THE TASK:
Can you give all the records again without altering a single character?

##### RECORD EXTRACTS

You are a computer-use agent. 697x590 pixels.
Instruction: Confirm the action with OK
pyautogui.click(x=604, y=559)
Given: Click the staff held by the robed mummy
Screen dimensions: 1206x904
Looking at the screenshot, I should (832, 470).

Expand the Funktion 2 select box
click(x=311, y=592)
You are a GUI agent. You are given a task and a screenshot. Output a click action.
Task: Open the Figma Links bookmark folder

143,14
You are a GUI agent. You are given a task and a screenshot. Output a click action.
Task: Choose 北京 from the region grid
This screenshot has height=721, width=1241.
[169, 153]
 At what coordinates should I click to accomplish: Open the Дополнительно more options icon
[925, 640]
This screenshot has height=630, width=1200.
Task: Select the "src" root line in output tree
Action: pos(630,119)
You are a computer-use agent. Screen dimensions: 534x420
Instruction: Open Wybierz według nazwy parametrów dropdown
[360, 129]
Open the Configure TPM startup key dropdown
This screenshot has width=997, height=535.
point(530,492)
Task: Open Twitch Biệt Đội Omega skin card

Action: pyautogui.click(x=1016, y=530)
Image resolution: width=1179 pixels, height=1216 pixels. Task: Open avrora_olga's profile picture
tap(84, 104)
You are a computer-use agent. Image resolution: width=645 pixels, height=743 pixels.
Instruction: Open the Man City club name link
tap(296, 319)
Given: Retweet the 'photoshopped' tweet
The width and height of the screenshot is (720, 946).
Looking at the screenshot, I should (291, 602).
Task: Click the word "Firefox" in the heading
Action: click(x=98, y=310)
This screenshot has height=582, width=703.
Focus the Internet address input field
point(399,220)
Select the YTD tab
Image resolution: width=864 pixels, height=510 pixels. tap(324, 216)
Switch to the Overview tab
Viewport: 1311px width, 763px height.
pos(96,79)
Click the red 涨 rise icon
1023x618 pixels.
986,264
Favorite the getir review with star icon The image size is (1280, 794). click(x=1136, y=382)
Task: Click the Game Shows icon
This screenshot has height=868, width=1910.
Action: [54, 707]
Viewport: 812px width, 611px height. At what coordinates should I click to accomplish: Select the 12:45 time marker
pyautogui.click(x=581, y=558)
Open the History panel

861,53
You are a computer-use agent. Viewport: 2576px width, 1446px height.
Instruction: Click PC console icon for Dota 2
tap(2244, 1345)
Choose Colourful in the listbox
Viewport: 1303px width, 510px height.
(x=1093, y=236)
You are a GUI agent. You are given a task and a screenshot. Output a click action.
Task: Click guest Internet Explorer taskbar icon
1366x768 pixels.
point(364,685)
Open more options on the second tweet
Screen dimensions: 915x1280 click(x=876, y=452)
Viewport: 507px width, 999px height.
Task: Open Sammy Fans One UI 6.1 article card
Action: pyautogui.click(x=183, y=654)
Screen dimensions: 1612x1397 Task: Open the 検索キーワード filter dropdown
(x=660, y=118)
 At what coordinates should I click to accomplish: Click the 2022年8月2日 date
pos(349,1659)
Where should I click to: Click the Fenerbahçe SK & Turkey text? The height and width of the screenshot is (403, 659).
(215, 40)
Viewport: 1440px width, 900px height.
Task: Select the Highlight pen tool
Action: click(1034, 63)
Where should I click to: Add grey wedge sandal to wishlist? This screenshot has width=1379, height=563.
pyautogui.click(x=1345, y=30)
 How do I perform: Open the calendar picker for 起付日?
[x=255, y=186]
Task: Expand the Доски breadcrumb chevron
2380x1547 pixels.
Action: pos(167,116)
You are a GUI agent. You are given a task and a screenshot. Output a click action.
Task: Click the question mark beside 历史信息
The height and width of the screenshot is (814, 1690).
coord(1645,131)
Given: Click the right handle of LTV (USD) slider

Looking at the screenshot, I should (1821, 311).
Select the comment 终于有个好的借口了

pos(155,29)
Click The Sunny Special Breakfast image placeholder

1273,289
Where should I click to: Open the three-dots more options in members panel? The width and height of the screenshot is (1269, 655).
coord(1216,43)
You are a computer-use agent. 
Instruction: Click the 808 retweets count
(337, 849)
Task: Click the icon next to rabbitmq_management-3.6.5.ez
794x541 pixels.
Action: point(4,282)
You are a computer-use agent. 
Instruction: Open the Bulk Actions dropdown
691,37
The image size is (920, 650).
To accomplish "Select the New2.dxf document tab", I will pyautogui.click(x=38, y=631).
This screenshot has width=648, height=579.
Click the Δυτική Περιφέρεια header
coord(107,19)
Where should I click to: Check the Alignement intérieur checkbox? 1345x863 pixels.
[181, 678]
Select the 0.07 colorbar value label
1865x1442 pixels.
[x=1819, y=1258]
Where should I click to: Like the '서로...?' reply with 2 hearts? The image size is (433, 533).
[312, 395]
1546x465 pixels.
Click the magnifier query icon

##########

PROBLEM SOLUTION:
You are a computer-use agent. 697x590 pixels.
Instruction: Confirm the action with OK
pyautogui.click(x=604, y=559)
Given: Click the staff held by the robed mummy
Screen dimensions: 1206x904
Looking at the screenshot, I should (832, 470).

Expand the Funktion 2 select box
click(x=311, y=592)
You are a GUI agent. You are given a task and a screenshot. Output a click action.
Task: Open the Figma Links bookmark folder

143,14
You are a GUI agent. You are given a task and a screenshot. Output a click action.
Task: Choose 北京 from the region grid
This screenshot has height=721, width=1241.
[169, 153]
 At what coordinates should I click to accomplish: Open the Дополнительно more options icon
[925, 640]
This screenshot has height=630, width=1200.
Task: Select the "src" root line in output tree
Action: pos(630,119)
You are a computer-use agent. Screen dimensions: 534x420
Instruction: Open Wybierz według nazwy parametrów dropdown
[360, 129]
Open the Configure TPM startup key dropdown
This screenshot has width=997, height=535.
point(530,492)
Task: Open Twitch Biệt Đội Omega skin card

Action: pyautogui.click(x=1016, y=530)
Image resolution: width=1179 pixels, height=1216 pixels. Task: Open avrora_olga's profile picture
tap(84, 104)
You are a computer-use agent. Image resolution: width=645 pixels, height=743 pixels.
Instruction: Open the Man City club name link
tap(296, 319)
Given: Retweet the 'photoshopped' tweet
The width and height of the screenshot is (720, 946).
Looking at the screenshot, I should (291, 602).
Task: Click the word "Firefox" in the heading
Action: click(x=98, y=310)
This screenshot has height=582, width=703.
Focus the Internet address input field
point(399,220)
Select the YTD tab
Image resolution: width=864 pixels, height=510 pixels. tap(324, 216)
Switch to the Overview tab
Viewport: 1311px width, 763px height.
pos(96,79)
Click the red 涨 rise icon
1023x618 pixels.
986,264
Favorite the getir review with star icon The image size is (1280, 794). click(x=1136, y=382)
Task: Click the Game Shows icon
This screenshot has height=868, width=1910.
Action: [54, 707]
Viewport: 812px width, 611px height. At what coordinates should I click to accomplish: Select the 12:45 time marker
pyautogui.click(x=581, y=558)
Open the History panel

861,53
You are a computer-use agent. Viewport: 2576px width, 1446px height.
Instruction: Click PC console icon for Dota 2
tap(2244, 1345)
Choose Colourful in the listbox
Viewport: 1303px width, 510px height.
(x=1093, y=236)
You are a GUI agent. You are given a task and a screenshot. Output a click action.
Task: Click guest Internet Explorer taskbar icon
1366x768 pixels.
point(364,685)
Open more options on the second tweet
Screen dimensions: 915x1280 click(x=876, y=452)
Viewport: 507px width, 999px height.
Task: Open Sammy Fans One UI 6.1 article card
Action: pyautogui.click(x=183, y=654)
Screen dimensions: 1612x1397 Task: Open the 検索キーワード filter dropdown
(x=660, y=118)
 At what coordinates should I click to accomplish: Click the 2022年8月2日 date
pos(349,1659)
Where should I click to: Click the Fenerbahçe SK & Turkey text? The height and width of the screenshot is (403, 659).
(215, 40)
Viewport: 1440px width, 900px height.
Task: Select the Highlight pen tool
Action: click(1034, 63)
Where should I click to: Add grey wedge sandal to wishlist? This screenshot has width=1379, height=563.
pyautogui.click(x=1345, y=30)
 How do I perform: Open the calendar picker for 起付日?
[x=255, y=186]
Task: Expand the Доски breadcrumb chevron
2380x1547 pixels.
Action: pos(167,116)
You are a GUI agent. You are given a task and a screenshot. Output a click action.
Task: Click the question mark beside 历史信息
The height and width of the screenshot is (814, 1690).
coord(1645,131)
Given: Click the right handle of LTV (USD) slider

Looking at the screenshot, I should (1821, 311).
Select the comment 终于有个好的借口了

pos(155,29)
Click The Sunny Special Breakfast image placeholder

1273,289
Where should I click to: Open the three-dots more options in members panel? The width and height of the screenshot is (1269, 655).
coord(1216,43)
You are a computer-use agent. 
Instruction: Click the 808 retweets count
(337, 849)
Task: Click the icon next to rabbitmq_management-3.6.5.ez
794x541 pixels.
Action: point(4,282)
You are a computer-use agent. 
Instruction: Open the Bulk Actions dropdown
691,37
The image size is (920, 650).
To accomplish "Select the New2.dxf document tab", I will pyautogui.click(x=38, y=631).
This screenshot has width=648, height=579.
Click the Δυτική Περιφέρεια header
coord(107,19)
Where should I click to: Check the Alignement intérieur checkbox? 1345x863 pixels.
[181, 678]
Select the 0.07 colorbar value label
1865x1442 pixels.
[x=1819, y=1258]
Where should I click to: Like the '서로...?' reply with 2 hearts? The image size is (433, 533).
[312, 395]
1546x465 pixels.
Click the magnifier query icon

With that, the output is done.